Now your hours go until 11 oclock at night, so if you live outside the neighborhood, you definitely need to live in a dorm and come home to visit every couple of weeks.

In yeshiva gedola, all structure drops out from under your feet. No one gives a shit anymore if you are there or not. It’s at this age that wayward yeshiva bochurim start getting into epic trouble because no one is preventing them from doing anything, they just get caught and punished after the fact.

I was not prepared for this total lack of structure. I was not disciplined enough, nor did I enjoy studying enough, to just do it on my own. So I spent a lot of time in my bedroom playing guitar licks and avoiding my mother’s reproachful questions of “don’t I have school?”

Eventually, it became apparent that “it was time for change”. For years my parents had mentioned how one day I would move from my unusual information-focused school and into something more “conventional” where logic and conformity are key.

I’d held out at my school, despite some rocky patches, for 11 and a half years, but now it was time to transition to a “mainstream” school where I would certainly be happy because “I’d get my questions answered”.

Apparently, my entire dissatisfaction with school, according to my parents, was that I was not stimulated enough.
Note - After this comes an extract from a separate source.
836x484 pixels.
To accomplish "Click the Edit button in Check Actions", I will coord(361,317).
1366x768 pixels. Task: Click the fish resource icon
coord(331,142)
If I would only go to a place that studied “B’iyun” surely there I would fly. A bunch of “experts” told them this, so there was no doubt this would be the case. I believed it as well.

In fact, remember Reb Avrohom Cohen from Chapter 2? He, and several other people over the years, was hired to study with me at nights, to prepare more for “mainstream” yeshivas. In those places, they spent years stretching their minds to the extremes of logical debate, and I needed to be up to par with all that practice.

I remember exhaustedly blinking at the page evening after evening as some rabbi tutor enthusiastically tried explaining to me the nuances of in-depth study. It’s only years later that I realize that the exhaustion had nothing to do with physical tiredness.

It was time to move schools, and once I started wandering, I never stopped.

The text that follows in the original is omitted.